The Director-General selected Pro-femmes as the winner after an international four-person jury headed by the Most Rev. Desmond Mpilo Tutu, Nobel Peace Prize winner, met at UNESCO Headquarters and presented its recommendations. This US $40,000 prize honours significant activities in the scientific, artistic, cultural or communications fields aimed at advancing tolerance and non-violence.
This award recognizes Pro-femmes for "their outstanding contributions in rehabilitating families and communities devastated by mass violence, through their activities fostering a climate of peace based on tolerance and non-violence," Archbishop said.

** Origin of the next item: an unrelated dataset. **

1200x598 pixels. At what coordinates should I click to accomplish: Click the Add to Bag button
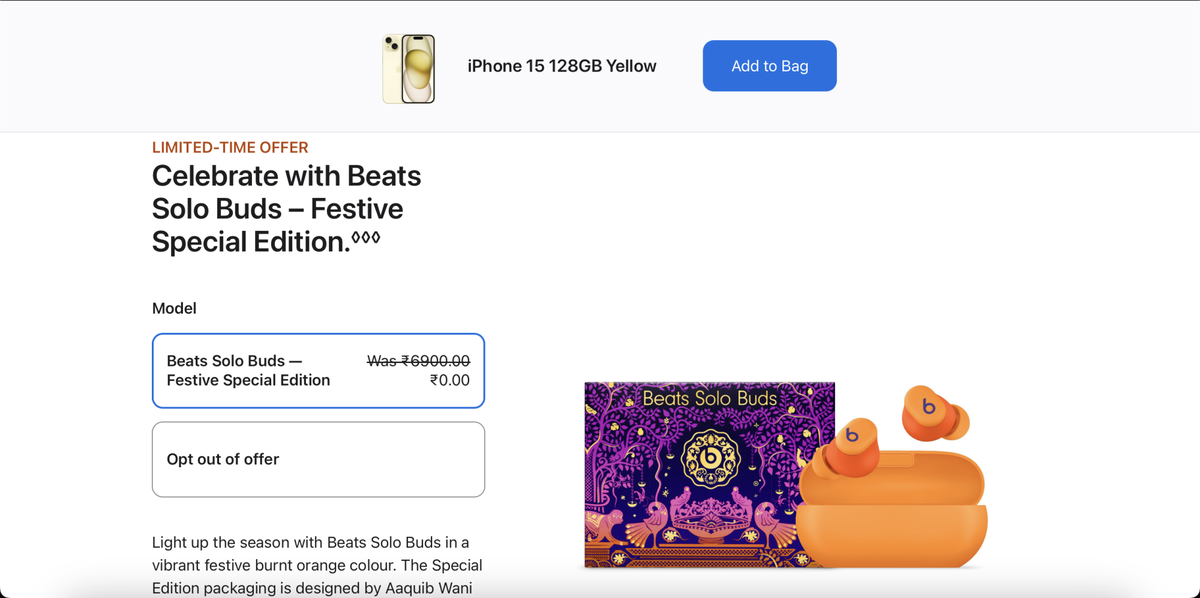click(769, 66)
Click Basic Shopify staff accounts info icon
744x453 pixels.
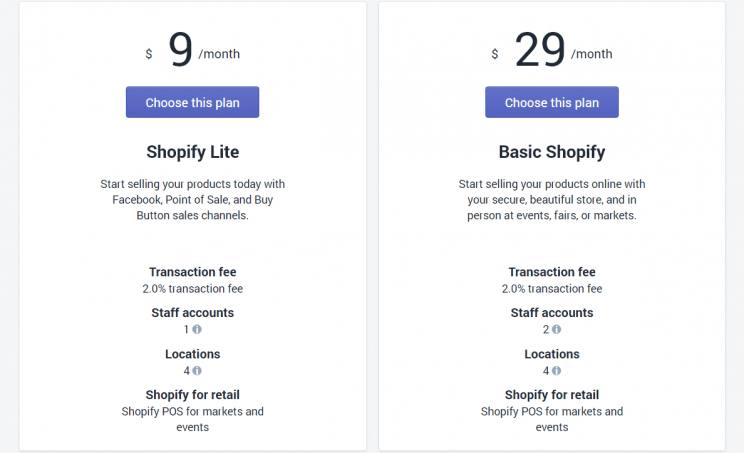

These women's groups assembled together shortly after the April 1994 massacres in Rwanda that devastated the country's economy and infrastructure. Together they launched the Action Campaign for Peace to fight for social justice and against impunity and the denial of women's rights.
This association supports its member groups' rural development programs, operations to aid widows and orphans, health and other training activities.
Mr. Mayor also announced that three individuals will be recognized with honourable mentions. Indonesian writer Pramoedya Ananta Toer, Cuban writer Senel Paz and Professor Abdusalam A. Gusseinov, head of Moscow Lomonosov State University's Department of Ethics will be honoured for their dedication and achievements in promoting peace and tolerance in their writing and other activities.
Members of the jury from right to left: Rev. Desmond Mpilo Tutu, Syed Raza, Director-General UNESCO Federico Mayor,
French Rabbi René-Samuel Sirat and SAF Founder Madanjeet Singh.
UNESCO's Executive Board established this prize in June 1995 to mark the United Nations Year for Tolerance and the 125th anniversary of the birth of Mahatma Gandhi last year. The jury examined 26 candidates, individuals, institutions or projects from 17 countries that were nominated by governments or non-governmental organizations.
The jury evaluated the idealism, effectiveness and impact of the candidates' activities.
The prize will be awarded at Headquarters on 18th November, two days after the International Day of Tolerance, a date chosen last year by UNESCO's main decision-making body, the General Conference, when it adopted the UNESCO Declaration of Principles on Tolerance.
The prize will be awarded every two years on or close to this date to encourage new efforts to spread the spirit of tolerance and non-violence.
Madanjeet Singh, artist, writer, career diplomat and special advisor to the Director-General, initiated and endowed the prize. lmprisoned during Mahatma Gandhi's "Quit India" non-violent movement against British colonial rule, he has also served as Ambassador of India in Asia, South America, Africa and Europe.